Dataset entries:

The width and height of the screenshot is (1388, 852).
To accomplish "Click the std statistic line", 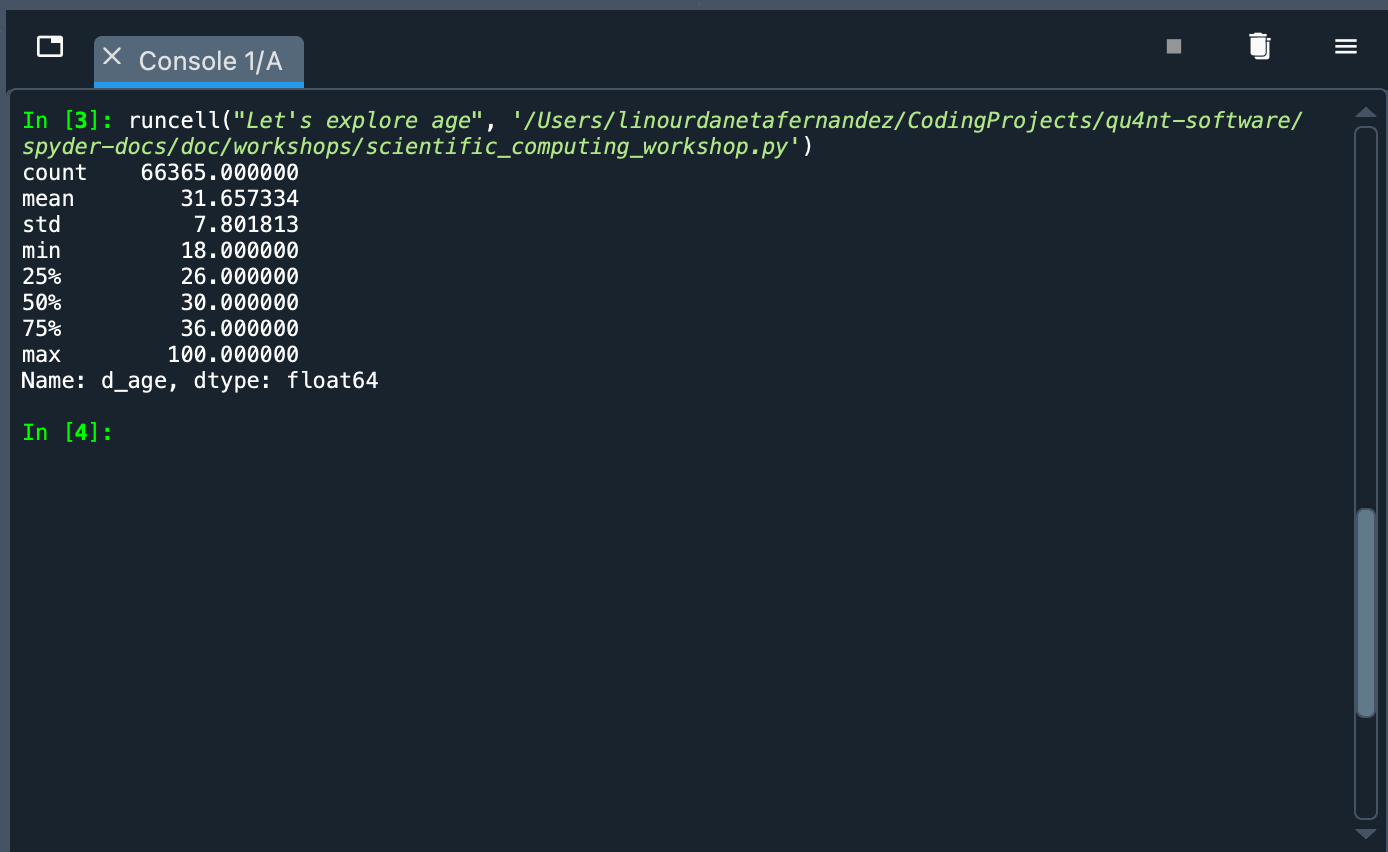I will coord(160,224).
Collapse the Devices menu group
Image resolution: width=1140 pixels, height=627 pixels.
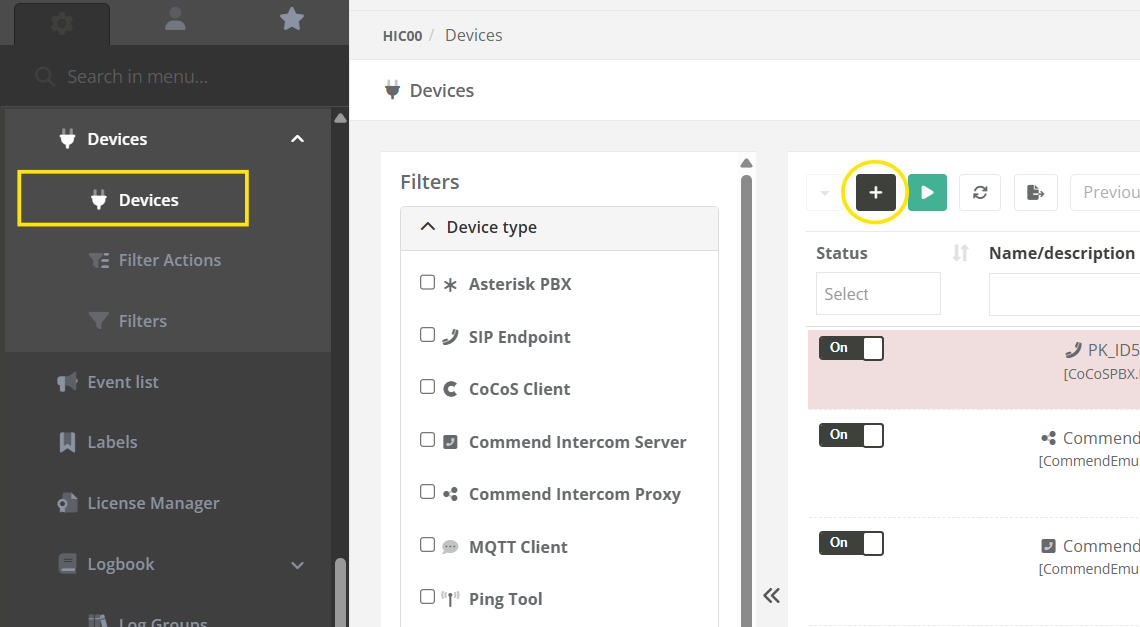pos(297,139)
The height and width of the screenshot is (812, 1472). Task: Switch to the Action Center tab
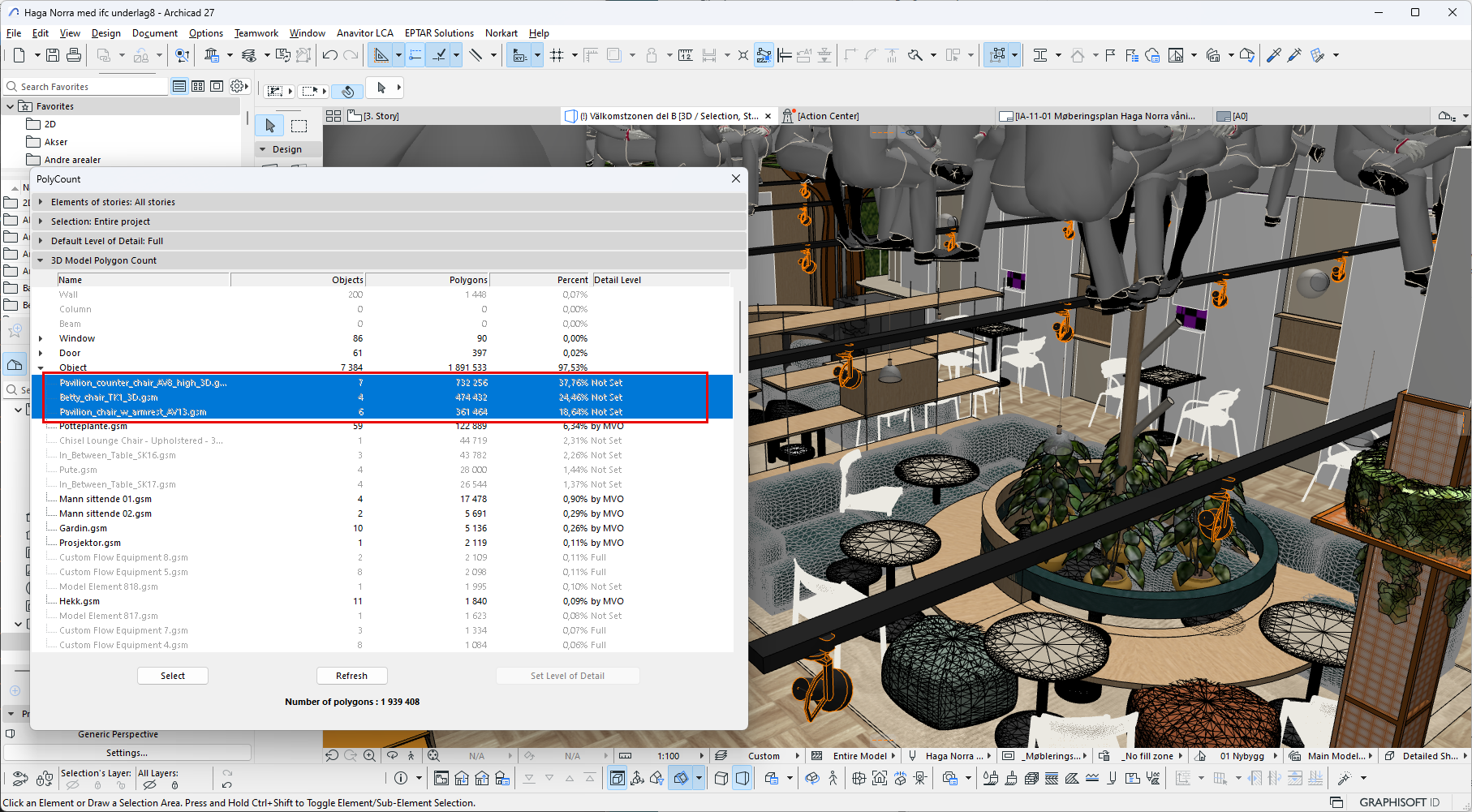tap(827, 116)
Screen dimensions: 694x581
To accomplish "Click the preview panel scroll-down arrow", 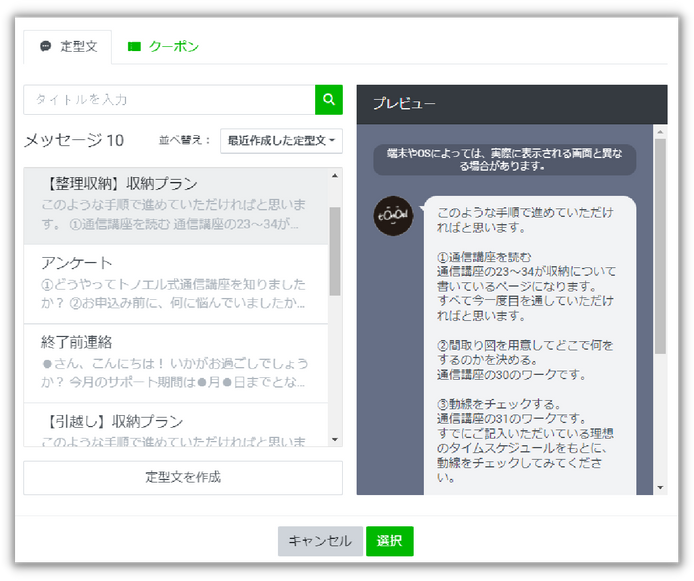I will [x=660, y=487].
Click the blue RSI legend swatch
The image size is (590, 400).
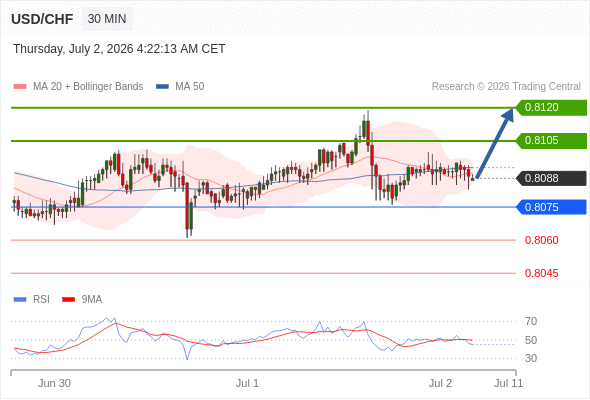(20, 300)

**Exercise**
Please copy exactly the lines from the one containing "Click the blue RSI legend swatch" through the last line of the records, both ends included, and leave out any pictures.

**Result**
Click the blue RSI legend swatch
The image size is (590, 400).
(20, 300)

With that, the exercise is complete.